Byng acquired world all language rights to the “powerful literary memoir”, Idiot Wind, by Peter Kaldheim, from David McCormick of McCormick Literary agency. It will be published in hardback in July 2019.
Byng was introduced to Kaldheim’s story by Doubleday v.p. Gerry Howard, who had met Kaldheim in the 1970s on the basketball courts of Bay Ridge, Brooklyn. The two had lost touch in the 1990s but Howard got in contact with Kaldheim after tracking him down via the internet. On receiving Kaldheim’s reply “detailing the astonishing tale of what had happened to him in the intervening years”, the Doubleday publisher encouraged him to write his memoirs, Canongate said.
Kaldheim had graduated in English and Classics from the Ivy League college Dartmouth in New Hampshire, America, and went on to work in publishing, as head copy editor at educational and trade publisher Harcourt in Boston and then acquiring editor at specialist press Van Nostrand Reinhold in New York.
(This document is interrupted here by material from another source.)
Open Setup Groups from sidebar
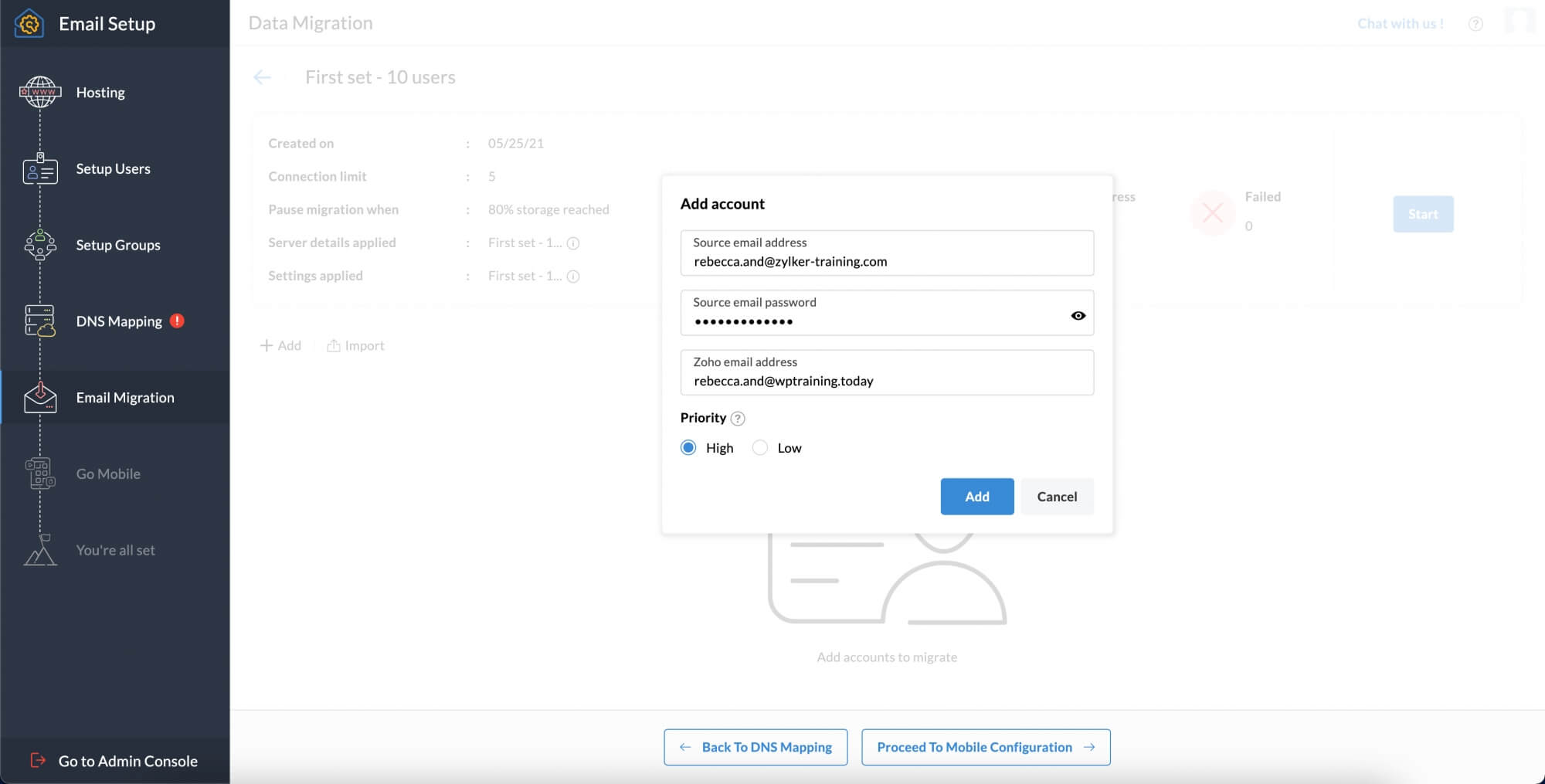 [39, 245]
However “an addiction to drugs caused his life to come apart, ultimately landing him in Rikers jail after he sold cocaine to an undercover drug squad agent”.
Idiot Wind is described by the publisher as “a stunning debut with echoes of Jack Kerouac’s On the Road, George Orwell’s Down and Out in Paris and London, and Frederick Exley’s A Fan’s Notes”.
The memoir opens in 1987 during a large snowstorm in New York as Kaldheim flees the city in a bid to elude a vicious coke dealer he had badly swindled. “What follows is a powerful, deeply moving and redemptive story of one man’s journey from the drug-fuelled chaos of his past to sobriety and sanity via the ‘brotherhood of the road’, pan-handling, flophouses and fishing,” the publisher said.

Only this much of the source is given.